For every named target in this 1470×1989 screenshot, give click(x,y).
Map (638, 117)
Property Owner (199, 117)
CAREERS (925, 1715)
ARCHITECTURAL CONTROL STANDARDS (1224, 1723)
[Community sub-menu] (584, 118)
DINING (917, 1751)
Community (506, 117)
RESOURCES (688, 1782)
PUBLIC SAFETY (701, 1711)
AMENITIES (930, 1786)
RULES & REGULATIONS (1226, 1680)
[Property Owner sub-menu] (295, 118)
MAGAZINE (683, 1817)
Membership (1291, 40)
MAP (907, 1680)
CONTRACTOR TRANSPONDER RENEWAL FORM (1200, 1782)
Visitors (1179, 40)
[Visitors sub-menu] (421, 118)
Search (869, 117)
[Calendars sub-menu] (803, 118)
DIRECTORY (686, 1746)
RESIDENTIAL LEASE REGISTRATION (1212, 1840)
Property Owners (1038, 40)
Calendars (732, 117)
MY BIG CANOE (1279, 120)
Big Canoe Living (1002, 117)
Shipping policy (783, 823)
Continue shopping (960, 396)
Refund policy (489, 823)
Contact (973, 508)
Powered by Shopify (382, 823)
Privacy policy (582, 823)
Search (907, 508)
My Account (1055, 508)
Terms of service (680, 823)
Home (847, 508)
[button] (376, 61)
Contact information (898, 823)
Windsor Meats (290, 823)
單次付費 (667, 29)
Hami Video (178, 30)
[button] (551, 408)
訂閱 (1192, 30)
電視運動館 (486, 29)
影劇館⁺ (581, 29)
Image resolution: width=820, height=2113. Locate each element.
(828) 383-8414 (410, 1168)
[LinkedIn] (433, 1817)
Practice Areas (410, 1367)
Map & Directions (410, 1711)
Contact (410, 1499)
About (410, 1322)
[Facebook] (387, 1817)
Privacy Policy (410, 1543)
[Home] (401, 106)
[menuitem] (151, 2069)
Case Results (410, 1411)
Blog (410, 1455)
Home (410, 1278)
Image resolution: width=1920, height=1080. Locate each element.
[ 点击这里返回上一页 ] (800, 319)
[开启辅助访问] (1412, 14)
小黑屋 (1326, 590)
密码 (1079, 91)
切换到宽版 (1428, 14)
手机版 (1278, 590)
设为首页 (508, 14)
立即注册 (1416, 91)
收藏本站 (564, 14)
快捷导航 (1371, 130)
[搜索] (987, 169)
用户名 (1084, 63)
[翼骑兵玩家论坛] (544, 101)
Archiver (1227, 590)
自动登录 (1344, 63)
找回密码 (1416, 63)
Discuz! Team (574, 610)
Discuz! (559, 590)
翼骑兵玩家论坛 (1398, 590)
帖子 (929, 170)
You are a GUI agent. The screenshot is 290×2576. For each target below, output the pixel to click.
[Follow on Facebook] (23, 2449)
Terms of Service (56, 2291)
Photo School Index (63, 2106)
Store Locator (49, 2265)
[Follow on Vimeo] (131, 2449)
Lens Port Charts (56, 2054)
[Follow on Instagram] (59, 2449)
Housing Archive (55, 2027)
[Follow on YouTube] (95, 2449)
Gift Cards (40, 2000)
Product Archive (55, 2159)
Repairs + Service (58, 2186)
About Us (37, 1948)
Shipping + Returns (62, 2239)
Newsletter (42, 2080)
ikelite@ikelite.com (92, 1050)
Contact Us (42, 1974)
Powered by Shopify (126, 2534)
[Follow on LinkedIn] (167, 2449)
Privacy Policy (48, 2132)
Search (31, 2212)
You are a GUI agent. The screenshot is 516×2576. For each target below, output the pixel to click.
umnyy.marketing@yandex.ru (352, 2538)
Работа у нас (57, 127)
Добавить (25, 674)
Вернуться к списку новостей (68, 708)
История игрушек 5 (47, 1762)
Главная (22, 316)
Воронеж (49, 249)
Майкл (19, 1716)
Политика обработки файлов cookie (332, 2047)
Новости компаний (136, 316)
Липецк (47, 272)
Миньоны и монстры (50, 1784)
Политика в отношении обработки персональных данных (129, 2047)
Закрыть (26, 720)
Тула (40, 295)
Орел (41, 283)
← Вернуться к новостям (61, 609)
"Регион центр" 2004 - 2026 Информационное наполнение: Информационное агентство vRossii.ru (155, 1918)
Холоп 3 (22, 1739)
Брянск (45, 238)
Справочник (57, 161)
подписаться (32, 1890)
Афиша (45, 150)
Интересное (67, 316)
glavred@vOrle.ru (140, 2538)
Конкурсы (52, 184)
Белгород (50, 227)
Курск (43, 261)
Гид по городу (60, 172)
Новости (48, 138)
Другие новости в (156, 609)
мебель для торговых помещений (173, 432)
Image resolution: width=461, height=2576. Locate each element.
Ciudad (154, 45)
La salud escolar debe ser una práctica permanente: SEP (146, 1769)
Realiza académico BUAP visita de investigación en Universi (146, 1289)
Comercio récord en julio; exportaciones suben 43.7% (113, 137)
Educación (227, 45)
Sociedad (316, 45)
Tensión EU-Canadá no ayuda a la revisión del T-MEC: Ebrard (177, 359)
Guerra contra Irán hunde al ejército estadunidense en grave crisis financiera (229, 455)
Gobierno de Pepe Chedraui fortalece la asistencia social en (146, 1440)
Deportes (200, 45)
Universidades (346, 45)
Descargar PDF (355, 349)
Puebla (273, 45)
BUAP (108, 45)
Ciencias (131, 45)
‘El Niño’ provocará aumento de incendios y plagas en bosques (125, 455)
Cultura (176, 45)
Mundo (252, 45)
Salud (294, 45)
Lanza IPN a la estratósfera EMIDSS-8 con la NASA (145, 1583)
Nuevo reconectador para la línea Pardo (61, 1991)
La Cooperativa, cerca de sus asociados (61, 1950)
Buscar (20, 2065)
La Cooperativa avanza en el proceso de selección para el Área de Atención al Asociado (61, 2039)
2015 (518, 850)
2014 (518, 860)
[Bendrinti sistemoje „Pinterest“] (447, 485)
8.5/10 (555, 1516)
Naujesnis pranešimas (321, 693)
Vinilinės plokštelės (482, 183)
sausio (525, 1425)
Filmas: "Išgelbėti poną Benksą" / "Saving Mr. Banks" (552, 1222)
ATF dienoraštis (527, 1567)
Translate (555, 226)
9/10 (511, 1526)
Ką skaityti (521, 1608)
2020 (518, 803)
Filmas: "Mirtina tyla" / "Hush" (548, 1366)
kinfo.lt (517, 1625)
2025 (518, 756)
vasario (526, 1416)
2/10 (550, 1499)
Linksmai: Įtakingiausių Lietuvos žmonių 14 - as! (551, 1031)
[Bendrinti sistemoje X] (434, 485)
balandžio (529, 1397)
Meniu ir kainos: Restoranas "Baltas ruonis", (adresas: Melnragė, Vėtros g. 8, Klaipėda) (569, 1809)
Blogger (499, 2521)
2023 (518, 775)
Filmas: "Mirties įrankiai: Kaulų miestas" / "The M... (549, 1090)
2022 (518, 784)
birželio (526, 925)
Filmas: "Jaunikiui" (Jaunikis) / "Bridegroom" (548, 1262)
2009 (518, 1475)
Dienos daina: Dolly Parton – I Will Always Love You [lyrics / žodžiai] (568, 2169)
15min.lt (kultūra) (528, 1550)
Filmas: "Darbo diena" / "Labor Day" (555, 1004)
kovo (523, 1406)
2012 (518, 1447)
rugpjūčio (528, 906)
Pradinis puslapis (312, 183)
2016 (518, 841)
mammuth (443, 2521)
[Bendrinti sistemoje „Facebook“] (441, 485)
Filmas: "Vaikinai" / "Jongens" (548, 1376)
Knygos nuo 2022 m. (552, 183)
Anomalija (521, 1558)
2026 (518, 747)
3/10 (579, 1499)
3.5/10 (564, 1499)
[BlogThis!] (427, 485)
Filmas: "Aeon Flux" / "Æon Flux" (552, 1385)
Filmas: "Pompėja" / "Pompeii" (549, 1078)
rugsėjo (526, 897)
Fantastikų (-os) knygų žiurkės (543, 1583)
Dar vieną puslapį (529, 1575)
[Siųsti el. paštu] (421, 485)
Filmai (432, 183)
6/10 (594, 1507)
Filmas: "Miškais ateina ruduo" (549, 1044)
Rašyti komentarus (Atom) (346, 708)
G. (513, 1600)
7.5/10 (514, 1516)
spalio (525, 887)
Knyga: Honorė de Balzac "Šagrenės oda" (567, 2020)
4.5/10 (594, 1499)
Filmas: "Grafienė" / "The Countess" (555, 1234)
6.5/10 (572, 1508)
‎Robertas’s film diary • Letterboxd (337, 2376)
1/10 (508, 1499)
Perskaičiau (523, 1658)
....................
● **Problem description**: Starting at the line that has "RESOURCES (688, 1782)" in the records above, restate word for word every line until the one that has "Refund policy (489, 823)", and include that one as well.

● **Answer area**:
RESOURCES (688, 1782)
PUBLIC SAFETY (701, 1711)
AMENITIES (930, 1786)
RULES & REGULATIONS (1226, 1680)
[Property Owner sub-menu] (295, 118)
MAGAZINE (683, 1817)
Membership (1291, 40)
MAP (907, 1680)
CONTRACTOR TRANSPONDER RENEWAL FORM (1200, 1782)
Visitors (1179, 40)
[Visitors sub-menu] (421, 118)
Search (869, 117)
[Calendars sub-menu] (803, 118)
DIRECTORY (686, 1746)
RESIDENTIAL LEASE REGISTRATION (1212, 1840)
Property Owners (1038, 40)
Calendars (732, 117)
MY BIG CANOE (1279, 120)
Big Canoe Living (1002, 117)
Shipping policy (783, 823)
Continue shopping (960, 396)
Refund policy (489, 823)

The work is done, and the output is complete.